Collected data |

--------------------------------------------------

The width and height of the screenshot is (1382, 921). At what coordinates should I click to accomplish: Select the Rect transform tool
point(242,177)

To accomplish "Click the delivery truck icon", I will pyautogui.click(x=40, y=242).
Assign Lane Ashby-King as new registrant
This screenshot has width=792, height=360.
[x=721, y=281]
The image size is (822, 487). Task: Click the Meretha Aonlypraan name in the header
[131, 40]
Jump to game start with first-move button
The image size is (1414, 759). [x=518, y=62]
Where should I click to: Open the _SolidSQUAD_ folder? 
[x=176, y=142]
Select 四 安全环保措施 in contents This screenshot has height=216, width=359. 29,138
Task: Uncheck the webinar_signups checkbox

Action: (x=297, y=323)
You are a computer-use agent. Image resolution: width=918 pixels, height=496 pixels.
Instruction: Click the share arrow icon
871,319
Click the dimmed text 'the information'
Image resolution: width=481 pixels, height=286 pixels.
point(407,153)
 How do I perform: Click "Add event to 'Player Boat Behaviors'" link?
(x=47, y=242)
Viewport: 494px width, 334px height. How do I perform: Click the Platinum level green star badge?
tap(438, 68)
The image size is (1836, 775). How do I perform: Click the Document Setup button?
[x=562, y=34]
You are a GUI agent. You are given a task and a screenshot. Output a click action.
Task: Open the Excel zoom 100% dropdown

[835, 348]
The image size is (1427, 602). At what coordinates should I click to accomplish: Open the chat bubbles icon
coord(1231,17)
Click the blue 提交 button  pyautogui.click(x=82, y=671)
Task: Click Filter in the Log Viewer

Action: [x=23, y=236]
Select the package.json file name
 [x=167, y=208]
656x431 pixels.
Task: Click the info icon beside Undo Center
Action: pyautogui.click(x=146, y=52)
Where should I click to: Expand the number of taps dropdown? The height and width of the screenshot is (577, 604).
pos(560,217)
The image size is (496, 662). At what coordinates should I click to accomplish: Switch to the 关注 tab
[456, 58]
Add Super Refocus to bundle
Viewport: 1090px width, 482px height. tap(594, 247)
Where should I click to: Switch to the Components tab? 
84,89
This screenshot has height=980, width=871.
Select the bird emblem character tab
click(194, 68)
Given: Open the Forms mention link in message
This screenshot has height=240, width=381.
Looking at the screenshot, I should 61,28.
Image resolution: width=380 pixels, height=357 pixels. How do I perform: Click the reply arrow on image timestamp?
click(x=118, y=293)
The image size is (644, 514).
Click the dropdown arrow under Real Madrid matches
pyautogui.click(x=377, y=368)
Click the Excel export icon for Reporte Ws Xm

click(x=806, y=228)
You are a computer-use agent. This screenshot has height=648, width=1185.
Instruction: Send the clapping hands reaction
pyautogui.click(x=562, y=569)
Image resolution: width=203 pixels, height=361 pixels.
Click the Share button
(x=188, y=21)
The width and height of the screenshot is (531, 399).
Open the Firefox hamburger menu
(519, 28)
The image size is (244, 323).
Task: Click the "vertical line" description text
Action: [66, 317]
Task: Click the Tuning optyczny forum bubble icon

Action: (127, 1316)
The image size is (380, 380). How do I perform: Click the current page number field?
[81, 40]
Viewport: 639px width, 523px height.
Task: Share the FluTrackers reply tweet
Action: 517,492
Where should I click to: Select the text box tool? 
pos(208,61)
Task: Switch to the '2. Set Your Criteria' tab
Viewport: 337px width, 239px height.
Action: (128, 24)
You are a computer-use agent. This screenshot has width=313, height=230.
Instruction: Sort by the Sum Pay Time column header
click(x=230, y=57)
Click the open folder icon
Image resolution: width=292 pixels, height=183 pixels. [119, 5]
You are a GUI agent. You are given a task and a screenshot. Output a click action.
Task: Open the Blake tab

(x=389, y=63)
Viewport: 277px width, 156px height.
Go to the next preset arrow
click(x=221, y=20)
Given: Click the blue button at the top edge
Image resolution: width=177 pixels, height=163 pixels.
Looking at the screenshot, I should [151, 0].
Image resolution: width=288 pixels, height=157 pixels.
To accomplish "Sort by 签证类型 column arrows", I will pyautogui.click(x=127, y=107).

--------------------------------------------------

Each entry above is to be returned exactly as given.

The width and height of the screenshot is (1382, 921). At what coordinates should I click to accomplish: Select the Rect transform tool
point(242,177)

To accomplish "Click the delivery truck icon", I will pyautogui.click(x=40, y=242).
Assign Lane Ashby-King as new registrant
This screenshot has width=792, height=360.
[x=721, y=281]
The image size is (822, 487). Task: Click the Meretha Aonlypraan name in the header
[131, 40]
Jump to game start with first-move button
The image size is (1414, 759). [x=518, y=62]
Where should I click to: Open the _SolidSQUAD_ folder? 
[x=176, y=142]
Select 四 安全环保措施 in contents This screenshot has height=216, width=359. 29,138
Task: Uncheck the webinar_signups checkbox

Action: (x=297, y=323)
You are a computer-use agent. Image resolution: width=918 pixels, height=496 pixels.
Instruction: Click the share arrow icon
871,319
Click the dimmed text 'the information'
Image resolution: width=481 pixels, height=286 pixels.
point(407,153)
 How do I perform: Click "Add event to 'Player Boat Behaviors'" link?
(x=47, y=242)
Viewport: 494px width, 334px height. How do I perform: Click the Platinum level green star badge?
tap(438, 68)
The image size is (1836, 775). How do I perform: Click the Document Setup button?
[x=562, y=34]
You are a GUI agent. You are given a task and a screenshot. Output a click action.
Task: Open the Excel zoom 100% dropdown

[835, 348]
The image size is (1427, 602). At what coordinates should I click to accomplish: Open the chat bubbles icon
coord(1231,17)
Click the blue 提交 button  pyautogui.click(x=82, y=671)
Task: Click Filter in the Log Viewer

Action: [x=23, y=236]
Select the package.json file name
 [x=167, y=208]
656x431 pixels.
Task: Click the info icon beside Undo Center
Action: pyautogui.click(x=146, y=52)
Where should I click to: Expand the number of taps dropdown? The height and width of the screenshot is (577, 604).
pos(560,217)
The image size is (496, 662). At what coordinates should I click to accomplish: Switch to the 关注 tab
[456, 58]
Add Super Refocus to bundle
Viewport: 1090px width, 482px height. tap(594, 247)
Where should I click to: Switch to the Components tab? 
84,89
This screenshot has height=980, width=871.
Select the bird emblem character tab
click(194, 68)
Given: Open the Forms mention link in message
This screenshot has height=240, width=381.
Looking at the screenshot, I should 61,28.
Image resolution: width=380 pixels, height=357 pixels. How do I perform: Click the reply arrow on image timestamp?
click(x=118, y=293)
The image size is (644, 514).
Click the dropdown arrow under Real Madrid matches
pyautogui.click(x=377, y=368)
Click the Excel export icon for Reporte Ws Xm

click(x=806, y=228)
You are a computer-use agent. This screenshot has height=648, width=1185.
Instruction: Send the clapping hands reaction
pyautogui.click(x=562, y=569)
Image resolution: width=203 pixels, height=361 pixels.
Click the Share button
(x=188, y=21)
The width and height of the screenshot is (531, 399).
Open the Firefox hamburger menu
(519, 28)
The image size is (244, 323).
Task: Click the "vertical line" description text
Action: [66, 317]
Task: Click the Tuning optyczny forum bubble icon

Action: (127, 1316)
The image size is (380, 380). How do I perform: Click the current page number field?
[81, 40]
Viewport: 639px width, 523px height.
Task: Share the FluTrackers reply tweet
Action: 517,492
Where should I click to: Select the text box tool? 
pos(208,61)
Task: Switch to the '2. Set Your Criteria' tab
Viewport: 337px width, 239px height.
Action: (128, 24)
You are a computer-use agent. This screenshot has width=313, height=230.
Instruction: Sort by the Sum Pay Time column header
click(x=230, y=57)
Click the open folder icon
Image resolution: width=292 pixels, height=183 pixels. [119, 5]
You are a GUI agent. You are given a task and a screenshot. Output a click action.
Task: Open the Blake tab

(x=389, y=63)
Viewport: 277px width, 156px height.
Go to the next preset arrow
click(x=221, y=20)
Given: Click the blue button at the top edge
Image resolution: width=177 pixels, height=163 pixels.
Looking at the screenshot, I should [151, 0].
Image resolution: width=288 pixels, height=157 pixels.
To accomplish "Sort by 签证类型 column arrows", I will pyautogui.click(x=127, y=107).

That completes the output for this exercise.